* Exercise goal
Return all of the material exactly; no line may be dropped.

* Source material
※ ※ ※

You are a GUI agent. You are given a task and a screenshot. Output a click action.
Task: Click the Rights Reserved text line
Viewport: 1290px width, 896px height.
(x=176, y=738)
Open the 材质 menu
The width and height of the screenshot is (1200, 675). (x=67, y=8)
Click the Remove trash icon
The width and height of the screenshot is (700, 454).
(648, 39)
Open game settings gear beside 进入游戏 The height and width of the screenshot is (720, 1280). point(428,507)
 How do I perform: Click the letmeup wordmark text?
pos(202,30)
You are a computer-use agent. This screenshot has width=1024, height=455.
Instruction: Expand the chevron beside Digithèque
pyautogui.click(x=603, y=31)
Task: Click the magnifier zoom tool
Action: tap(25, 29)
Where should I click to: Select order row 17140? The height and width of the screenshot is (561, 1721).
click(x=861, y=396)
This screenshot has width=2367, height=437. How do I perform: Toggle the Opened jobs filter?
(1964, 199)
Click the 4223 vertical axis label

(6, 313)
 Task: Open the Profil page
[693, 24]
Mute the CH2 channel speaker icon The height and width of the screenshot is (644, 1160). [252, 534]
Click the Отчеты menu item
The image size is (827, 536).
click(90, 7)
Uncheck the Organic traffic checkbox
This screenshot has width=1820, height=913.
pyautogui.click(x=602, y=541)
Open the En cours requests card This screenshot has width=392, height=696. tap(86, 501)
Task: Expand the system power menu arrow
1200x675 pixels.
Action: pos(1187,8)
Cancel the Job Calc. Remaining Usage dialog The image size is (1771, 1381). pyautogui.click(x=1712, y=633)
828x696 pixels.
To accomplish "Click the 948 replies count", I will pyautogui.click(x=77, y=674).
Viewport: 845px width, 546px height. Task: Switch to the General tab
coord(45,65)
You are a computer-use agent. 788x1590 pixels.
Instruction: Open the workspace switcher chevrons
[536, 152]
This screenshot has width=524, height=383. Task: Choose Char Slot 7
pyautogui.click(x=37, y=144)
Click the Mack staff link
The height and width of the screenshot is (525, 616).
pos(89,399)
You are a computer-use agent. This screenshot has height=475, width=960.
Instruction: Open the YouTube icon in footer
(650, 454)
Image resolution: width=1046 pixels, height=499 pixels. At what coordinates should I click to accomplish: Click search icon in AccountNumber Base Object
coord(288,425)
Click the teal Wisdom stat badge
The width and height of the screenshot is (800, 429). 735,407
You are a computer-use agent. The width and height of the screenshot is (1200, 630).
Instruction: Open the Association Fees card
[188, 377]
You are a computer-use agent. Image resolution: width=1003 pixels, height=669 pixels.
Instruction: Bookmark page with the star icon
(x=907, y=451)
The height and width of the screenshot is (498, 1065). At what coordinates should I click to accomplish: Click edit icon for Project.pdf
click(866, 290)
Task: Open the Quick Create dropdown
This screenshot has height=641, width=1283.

※ ※ ※

* Problem solution
You are a GUI agent. You are given a task and a screenshot. Output a click action.
Task: Click the Rights Reserved text line
Viewport: 1290px width, 896px height.
(x=176, y=738)
Open the 材质 menu
The width and height of the screenshot is (1200, 675). (x=67, y=8)
Click the Remove trash icon
The width and height of the screenshot is (700, 454).
(648, 39)
Open game settings gear beside 进入游戏 The height and width of the screenshot is (720, 1280). point(428,507)
 How do I perform: Click the letmeup wordmark text?
pos(202,30)
You are a computer-use agent. This screenshot has width=1024, height=455.
Instruction: Expand the chevron beside Digithèque
pyautogui.click(x=603, y=31)
Task: Click the magnifier zoom tool
Action: tap(25, 29)
Where should I click to: Select order row 17140? The height and width of the screenshot is (561, 1721).
click(x=861, y=396)
This screenshot has width=2367, height=437. How do I perform: Toggle the Opened jobs filter?
(1964, 199)
Click the 4223 vertical axis label

(6, 313)
 Task: Open the Profil page
[693, 24]
Mute the CH2 channel speaker icon The height and width of the screenshot is (644, 1160). [252, 534]
Click the Отчеты menu item
The image size is (827, 536).
click(90, 7)
Uncheck the Organic traffic checkbox
This screenshot has width=1820, height=913.
pyautogui.click(x=602, y=541)
Open the En cours requests card This screenshot has width=392, height=696. tap(86, 501)
Task: Expand the system power menu arrow
1200x675 pixels.
Action: pos(1187,8)
Cancel the Job Calc. Remaining Usage dialog The image size is (1771, 1381). pyautogui.click(x=1712, y=633)
828x696 pixels.
To accomplish "Click the 948 replies count", I will pyautogui.click(x=77, y=674).
Viewport: 845px width, 546px height. Task: Switch to the General tab
coord(45,65)
You are a computer-use agent. 788x1590 pixels.
Instruction: Open the workspace switcher chevrons
[536, 152]
This screenshot has width=524, height=383. Task: Choose Char Slot 7
pyautogui.click(x=37, y=144)
Click the Mack staff link
The height and width of the screenshot is (525, 616).
pos(89,399)
You are a computer-use agent. This screenshot has height=475, width=960.
Instruction: Open the YouTube icon in footer
(650, 454)
Image resolution: width=1046 pixels, height=499 pixels. At what coordinates should I click to accomplish: Click search icon in AccountNumber Base Object
coord(288,425)
Click the teal Wisdom stat badge
The width and height of the screenshot is (800, 429). 735,407
You are a computer-use agent. The width and height of the screenshot is (1200, 630).
Instruction: Open the Association Fees card
[188, 377]
You are a computer-use agent. Image resolution: width=1003 pixels, height=669 pixels.
Instruction: Bookmark page with the star icon
(x=907, y=451)
The height and width of the screenshot is (498, 1065). At what coordinates should I click to accomplish: Click edit icon for Project.pdf
click(866, 290)
Task: Open the Quick Create dropdown
This screenshot has height=641, width=1283.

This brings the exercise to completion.